Records excerpted from a collection:
►

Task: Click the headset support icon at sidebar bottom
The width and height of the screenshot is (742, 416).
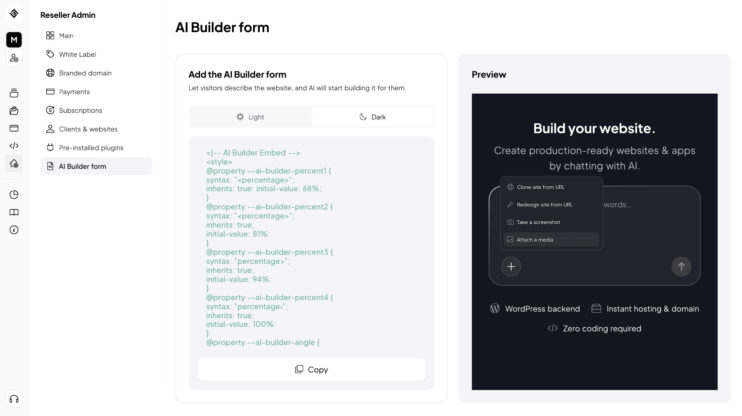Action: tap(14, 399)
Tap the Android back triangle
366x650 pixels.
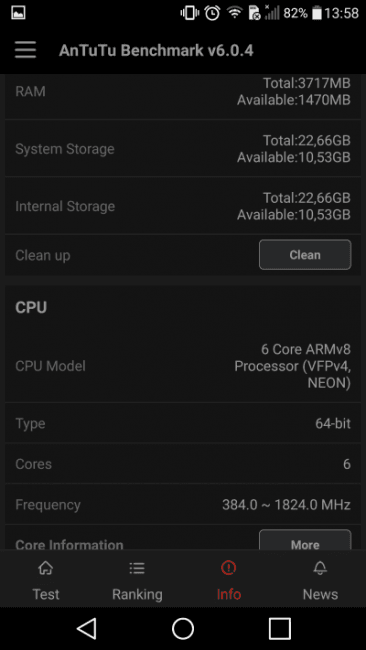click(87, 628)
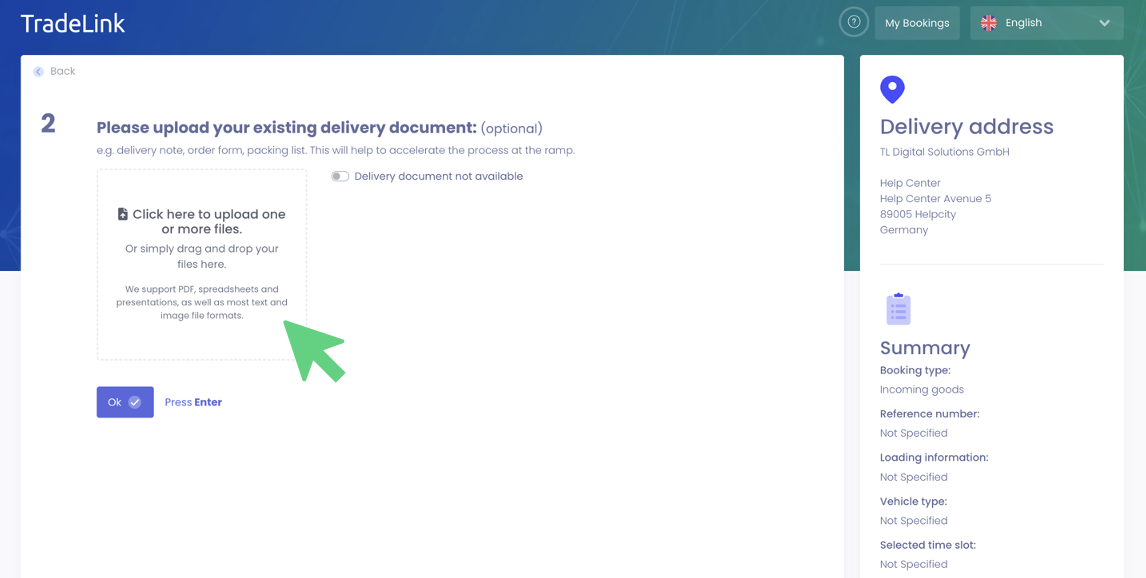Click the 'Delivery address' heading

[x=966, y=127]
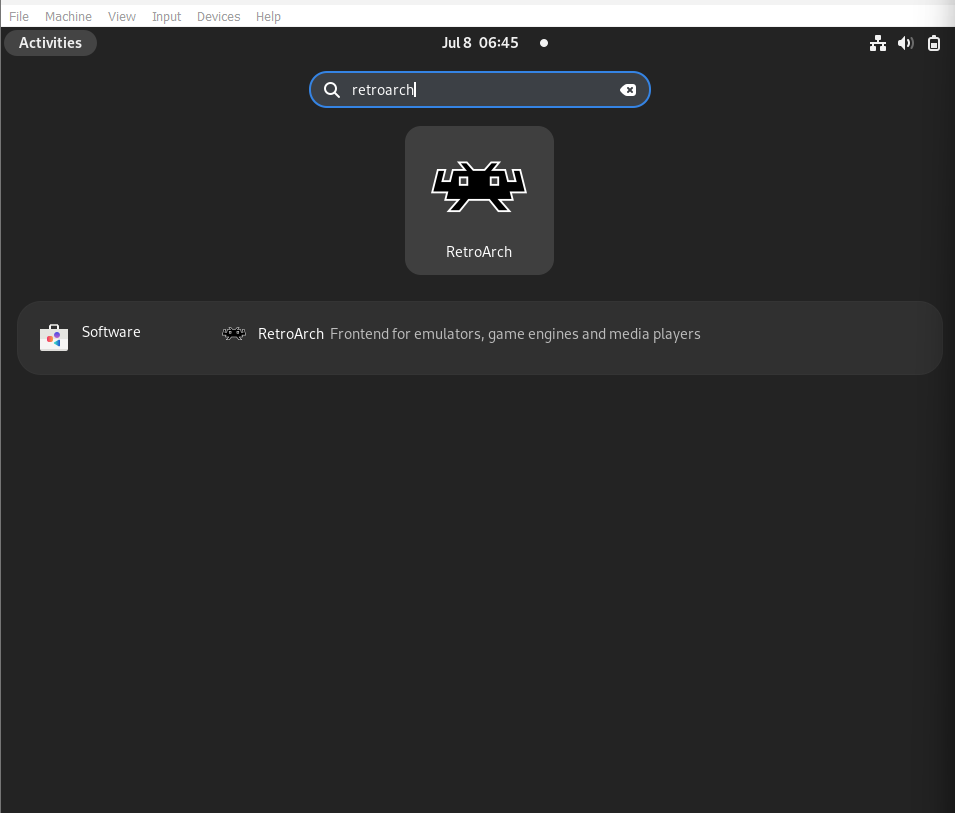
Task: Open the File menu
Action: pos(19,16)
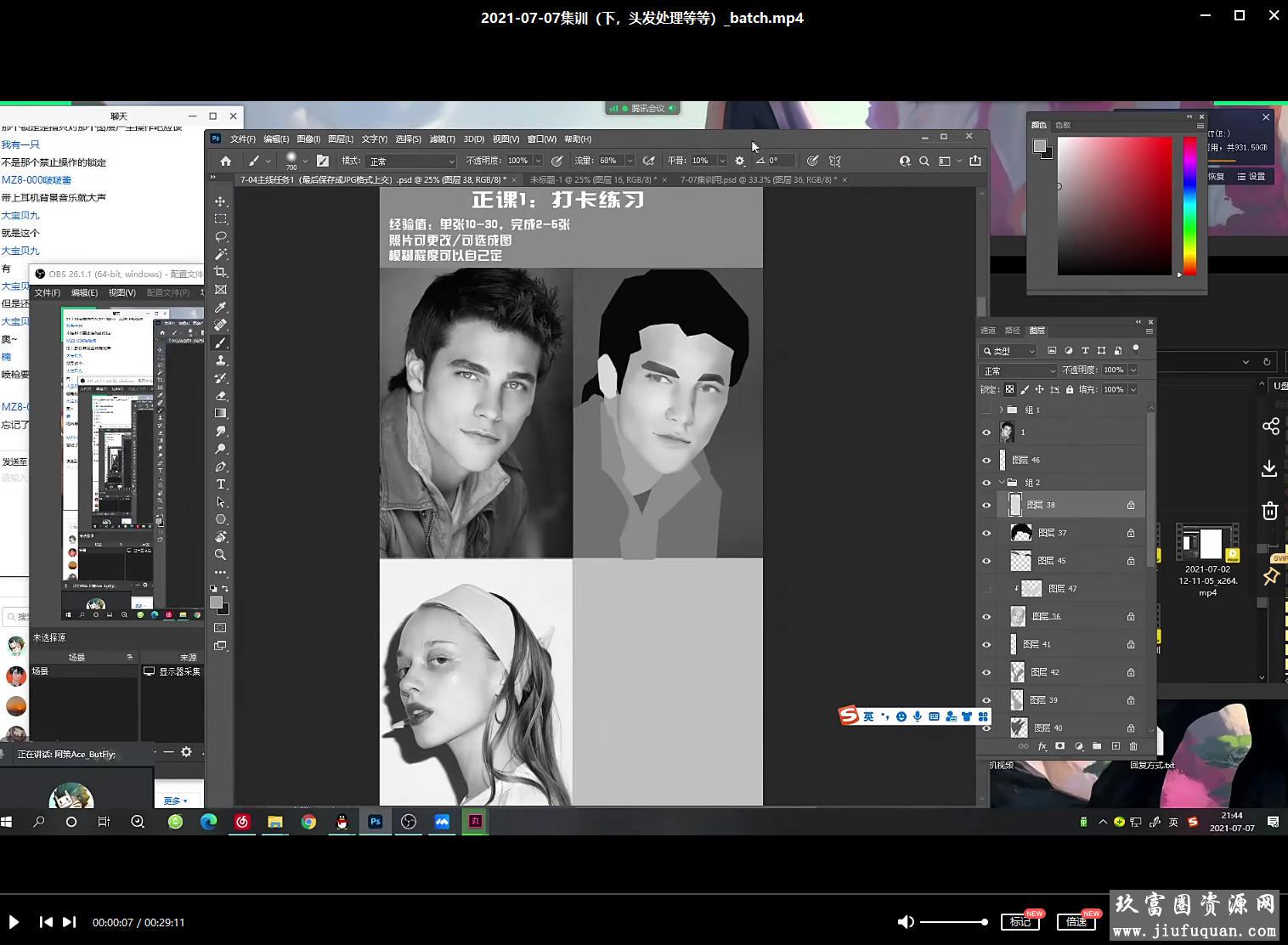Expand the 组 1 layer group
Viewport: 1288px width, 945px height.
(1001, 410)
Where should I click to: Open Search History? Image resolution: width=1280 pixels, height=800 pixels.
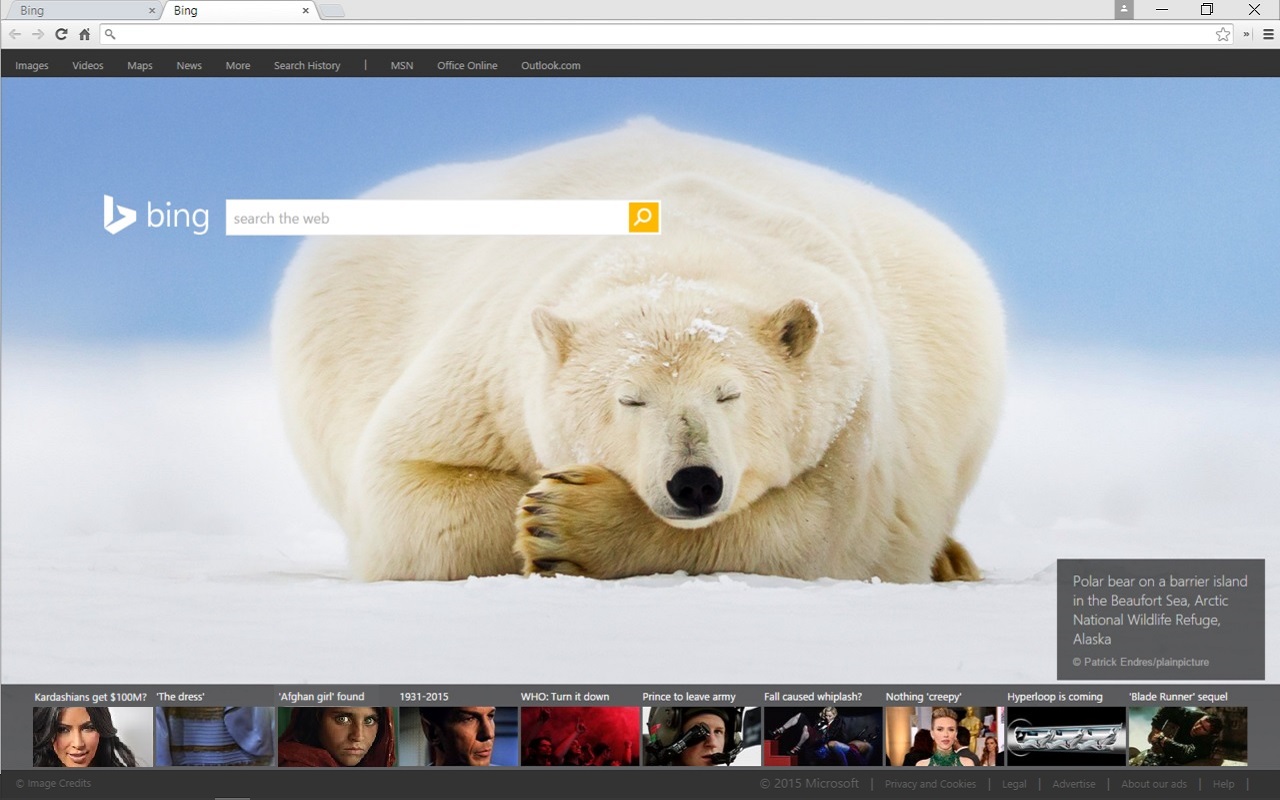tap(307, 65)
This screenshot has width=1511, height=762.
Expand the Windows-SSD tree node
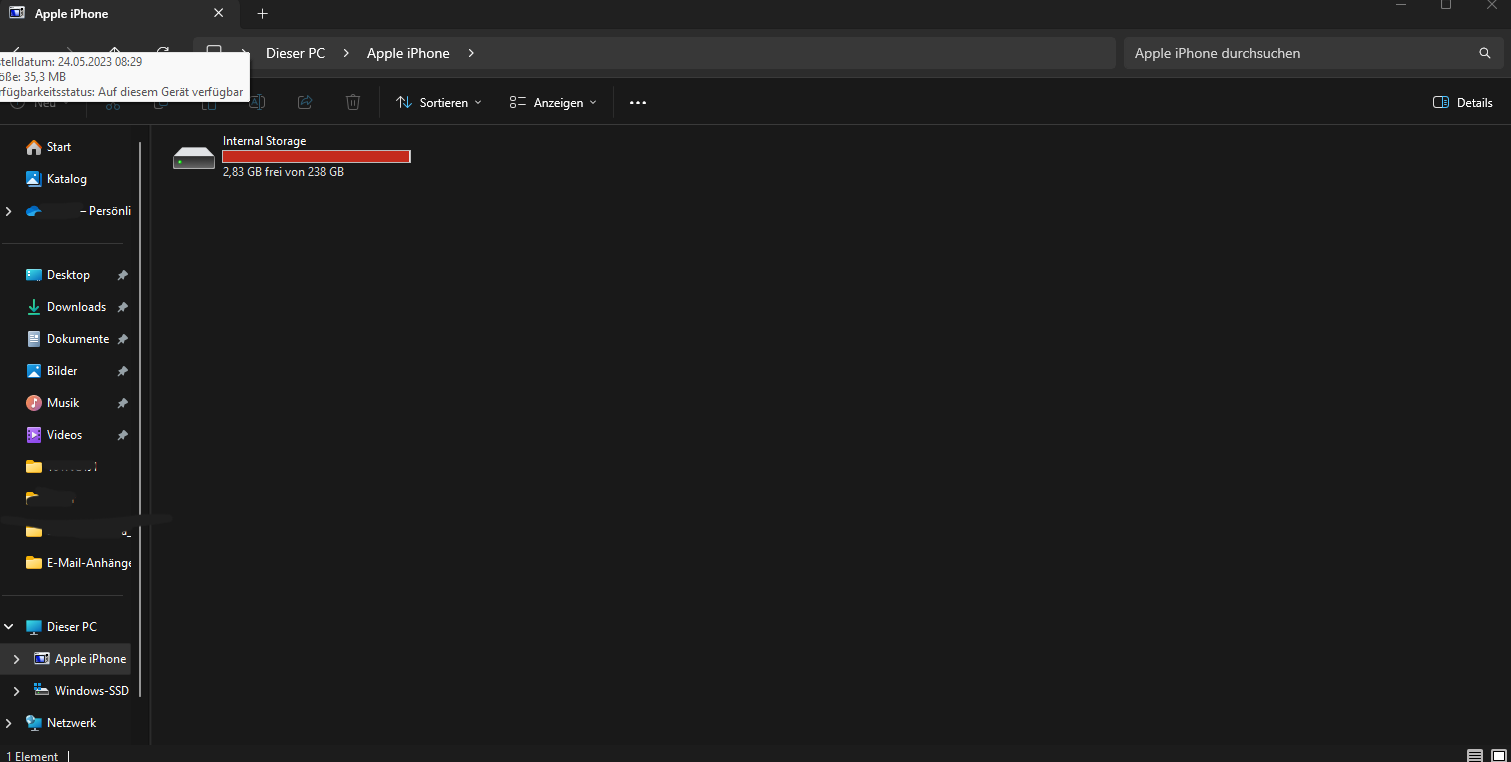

◄

[GOAL OF THE EXERCISE] Print the data exactly as written, dropping any images it holds.

[SOLUTION FOR THIS TASK]
Task: Click the headset support icon at sidebar bottom
The width and height of the screenshot is (742, 416).
Action: tap(14, 399)
Tap the Android back triangle
366x650 pixels.
click(87, 628)
Click the 'Delivery address' heading

[x=966, y=127]
Task: Open the File menu
Action: pos(19,16)
Expand the 组 1 layer group
Viewport: 1288px width, 945px height.
(1001, 410)
Where should I click to: Open Search History? Image resolution: width=1280 pixels, height=800 pixels.
tap(307, 65)
This screenshot has width=1511, height=762.
Expand the Windows-SSD tree node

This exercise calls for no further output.